Eloquent query: local scopes
We show the same calendar, but filtering based on parameters – logged in user and GET request query.
Instead of doing this in Controller, we create a local scope in the app/Lesson.php model:
class Lesson extends Model
{
// ...
public function scopeCalendarByRoleOrClassId($query)
{
return $query->when(!request()->input('class_id'), function ($query) {
$query->when(auth()->user()->is_teacher, function ($query) {
$query->where('teacher_id', auth()->user()->id);
})
->when(auth()->user()->is_student, function ($query) {
$query->where('class_id', auth()->user()->class_id ?? '0');
});
})
->when(request()->input('class_id'), function ($query) {
$query->where('class_id', request()->input('class_id'));
});
}
}
And then in the CalendarControllerwe have this short sentence:
$lessons = Lesson::with('class', 'teacher')

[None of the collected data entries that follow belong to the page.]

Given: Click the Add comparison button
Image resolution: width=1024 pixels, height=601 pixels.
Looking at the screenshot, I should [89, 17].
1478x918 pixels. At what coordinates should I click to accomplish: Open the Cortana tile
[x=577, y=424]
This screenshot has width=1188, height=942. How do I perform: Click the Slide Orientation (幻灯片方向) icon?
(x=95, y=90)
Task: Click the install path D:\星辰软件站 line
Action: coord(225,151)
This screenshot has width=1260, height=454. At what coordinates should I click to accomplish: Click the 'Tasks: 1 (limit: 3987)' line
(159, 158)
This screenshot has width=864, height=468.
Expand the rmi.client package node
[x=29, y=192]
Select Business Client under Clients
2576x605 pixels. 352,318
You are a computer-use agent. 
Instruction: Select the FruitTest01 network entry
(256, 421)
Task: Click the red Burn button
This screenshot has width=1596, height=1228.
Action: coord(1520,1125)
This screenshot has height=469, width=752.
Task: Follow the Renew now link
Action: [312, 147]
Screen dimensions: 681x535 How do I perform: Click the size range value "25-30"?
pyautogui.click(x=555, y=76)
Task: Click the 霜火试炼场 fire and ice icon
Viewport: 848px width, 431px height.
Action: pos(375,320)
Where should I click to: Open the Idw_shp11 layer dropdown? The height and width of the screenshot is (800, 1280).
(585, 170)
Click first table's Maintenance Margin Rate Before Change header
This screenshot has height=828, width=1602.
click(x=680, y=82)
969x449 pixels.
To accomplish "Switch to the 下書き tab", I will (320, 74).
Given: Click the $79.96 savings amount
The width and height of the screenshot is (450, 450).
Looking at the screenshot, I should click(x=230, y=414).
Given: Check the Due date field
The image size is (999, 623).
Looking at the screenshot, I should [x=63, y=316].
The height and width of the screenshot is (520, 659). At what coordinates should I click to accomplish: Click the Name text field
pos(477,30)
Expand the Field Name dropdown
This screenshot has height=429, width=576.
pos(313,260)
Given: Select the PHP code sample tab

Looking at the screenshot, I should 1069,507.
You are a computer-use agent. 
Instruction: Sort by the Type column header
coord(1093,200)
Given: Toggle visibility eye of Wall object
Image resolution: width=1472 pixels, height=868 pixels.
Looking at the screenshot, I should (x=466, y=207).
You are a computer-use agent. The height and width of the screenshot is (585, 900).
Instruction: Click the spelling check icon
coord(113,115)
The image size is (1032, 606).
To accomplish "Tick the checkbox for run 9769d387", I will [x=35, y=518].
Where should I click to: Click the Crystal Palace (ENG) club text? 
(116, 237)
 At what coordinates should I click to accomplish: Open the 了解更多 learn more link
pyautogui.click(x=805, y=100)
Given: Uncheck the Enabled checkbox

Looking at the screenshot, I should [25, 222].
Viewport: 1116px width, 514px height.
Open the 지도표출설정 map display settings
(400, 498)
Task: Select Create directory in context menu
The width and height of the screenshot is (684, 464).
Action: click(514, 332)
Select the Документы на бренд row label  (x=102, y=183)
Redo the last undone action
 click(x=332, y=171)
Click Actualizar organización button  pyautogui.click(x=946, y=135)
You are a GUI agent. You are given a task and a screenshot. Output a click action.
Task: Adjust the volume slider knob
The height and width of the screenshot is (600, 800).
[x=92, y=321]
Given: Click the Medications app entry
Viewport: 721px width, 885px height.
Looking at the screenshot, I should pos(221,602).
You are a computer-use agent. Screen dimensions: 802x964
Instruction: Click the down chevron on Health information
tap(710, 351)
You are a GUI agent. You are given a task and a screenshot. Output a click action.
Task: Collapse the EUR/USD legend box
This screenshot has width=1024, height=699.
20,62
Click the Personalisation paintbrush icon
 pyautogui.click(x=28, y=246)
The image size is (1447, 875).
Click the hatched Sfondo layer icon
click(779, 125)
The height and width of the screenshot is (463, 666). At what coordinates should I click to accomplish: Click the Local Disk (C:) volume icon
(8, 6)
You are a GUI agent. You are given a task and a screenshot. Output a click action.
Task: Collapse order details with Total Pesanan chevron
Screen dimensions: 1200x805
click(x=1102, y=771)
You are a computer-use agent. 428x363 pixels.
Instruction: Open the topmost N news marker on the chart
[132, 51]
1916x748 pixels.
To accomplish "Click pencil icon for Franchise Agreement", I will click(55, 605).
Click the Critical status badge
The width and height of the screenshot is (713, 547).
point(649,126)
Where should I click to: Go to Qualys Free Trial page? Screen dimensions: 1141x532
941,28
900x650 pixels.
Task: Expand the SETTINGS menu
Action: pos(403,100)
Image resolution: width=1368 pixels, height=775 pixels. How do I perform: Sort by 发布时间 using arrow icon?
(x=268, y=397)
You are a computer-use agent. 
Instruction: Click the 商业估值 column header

->calendarByRoleOrClassId()
->get();
Eloquent accessors
You have probably noticed checks like auth()->user()->is_teacher in the code above. These are not real database fields, they are actually attributes inside app/User.php model:
class User extends Authenticatable
{
// ...
public function getIsAdminAttribute()
{
return $this->roles()->where('id', 1)->exists();
}
public function getIsTeacherAttribute()
{
return $this->roles()->where('id', 3)->exists();
}
public function getIsStudentAttribute()
{
return $this->roles()->where('id', 4)->exists();
}
}
Constant for days of the week
This is a questionable decision, because we could have used the Carbon/PHP functions, we decided to separate the days of the week into a constant inside app/User.php:
const WEEK_DAYS = [
'1' => 'Monday',
'2' => 'Tuesday',
'3' => 'Wednesday',
'4' => 'Thursday',
'5' => 'Friday',
'6' => 'Saturday',
'7' => 'Sunday',
];
And then, whenever we need it in tabular form, we do this:
Controller:
$weekDays = Lesson::WEEK_DAYS;
return view('admin.calendar', compact('weekDays'));
Blade:
@foreach($weekDays as $index => $day) ... @endforeach
No calendar plugin
Finally, you will notice that we do not use any libraries to visualize the calendar, like FullCalendar.
At first we wanted to use something like AgendaWeek, but then we realized that for this project we didn’t really need a calendar, a simple HTML table would be more than enough.